What to produce> Word for word, copy each record that comes after this.
====== Data extracts
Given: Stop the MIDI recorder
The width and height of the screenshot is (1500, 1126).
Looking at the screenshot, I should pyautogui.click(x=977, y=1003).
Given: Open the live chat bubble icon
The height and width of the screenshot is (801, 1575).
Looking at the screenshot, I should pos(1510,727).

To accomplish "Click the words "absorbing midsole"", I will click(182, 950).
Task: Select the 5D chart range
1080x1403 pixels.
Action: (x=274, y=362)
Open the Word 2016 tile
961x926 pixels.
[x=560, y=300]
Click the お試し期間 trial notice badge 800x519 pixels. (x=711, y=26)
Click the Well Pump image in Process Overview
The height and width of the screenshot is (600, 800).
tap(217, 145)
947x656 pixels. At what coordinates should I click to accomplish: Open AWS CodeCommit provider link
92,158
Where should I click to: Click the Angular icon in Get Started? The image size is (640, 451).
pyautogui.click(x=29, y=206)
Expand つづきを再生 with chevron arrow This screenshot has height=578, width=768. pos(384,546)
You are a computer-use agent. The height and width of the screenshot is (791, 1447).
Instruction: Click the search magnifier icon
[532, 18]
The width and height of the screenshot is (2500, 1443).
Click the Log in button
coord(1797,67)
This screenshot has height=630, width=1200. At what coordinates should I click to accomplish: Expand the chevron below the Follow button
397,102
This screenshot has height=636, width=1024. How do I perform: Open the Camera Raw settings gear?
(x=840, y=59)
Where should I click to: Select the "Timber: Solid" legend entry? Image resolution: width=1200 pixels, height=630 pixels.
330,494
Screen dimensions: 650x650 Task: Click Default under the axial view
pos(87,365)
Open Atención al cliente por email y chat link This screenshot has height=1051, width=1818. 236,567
============
Task response>
Given: Stop the MIDI recorder
The width and height of the screenshot is (1500, 1126).
Looking at the screenshot, I should pyautogui.click(x=977, y=1003).
Given: Open the live chat bubble icon
The height and width of the screenshot is (801, 1575).
Looking at the screenshot, I should pos(1510,727).

To accomplish "Click the words "absorbing midsole"", I will click(182, 950).
Task: Select the 5D chart range
1080x1403 pixels.
Action: (x=274, y=362)
Open the Word 2016 tile
961x926 pixels.
[x=560, y=300]
Click the お試し期間 trial notice badge 800x519 pixels. (x=711, y=26)
Click the Well Pump image in Process Overview
The height and width of the screenshot is (600, 800).
tap(217, 145)
947x656 pixels. At what coordinates should I click to accomplish: Open AWS CodeCommit provider link
92,158
Where should I click to: Click the Angular icon in Get Started? The image size is (640, 451).
pyautogui.click(x=29, y=206)
Expand つづきを再生 with chevron arrow This screenshot has height=578, width=768. pos(384,546)
You are a computer-use agent. The height and width of the screenshot is (791, 1447).
Instruction: Click the search magnifier icon
[532, 18]
The width and height of the screenshot is (2500, 1443).
Click the Log in button
coord(1797,67)
This screenshot has height=630, width=1200. At what coordinates should I click to accomplish: Expand the chevron below the Follow button
397,102
This screenshot has height=636, width=1024. How do I perform: Open the Camera Raw settings gear?
(x=840, y=59)
Where should I click to: Select the "Timber: Solid" legend entry? Image resolution: width=1200 pixels, height=630 pixels.
330,494
Screen dimensions: 650x650 Task: Click Default under the axial view
pos(87,365)
Open Atención al cliente por email y chat link This screenshot has height=1051, width=1818. 236,567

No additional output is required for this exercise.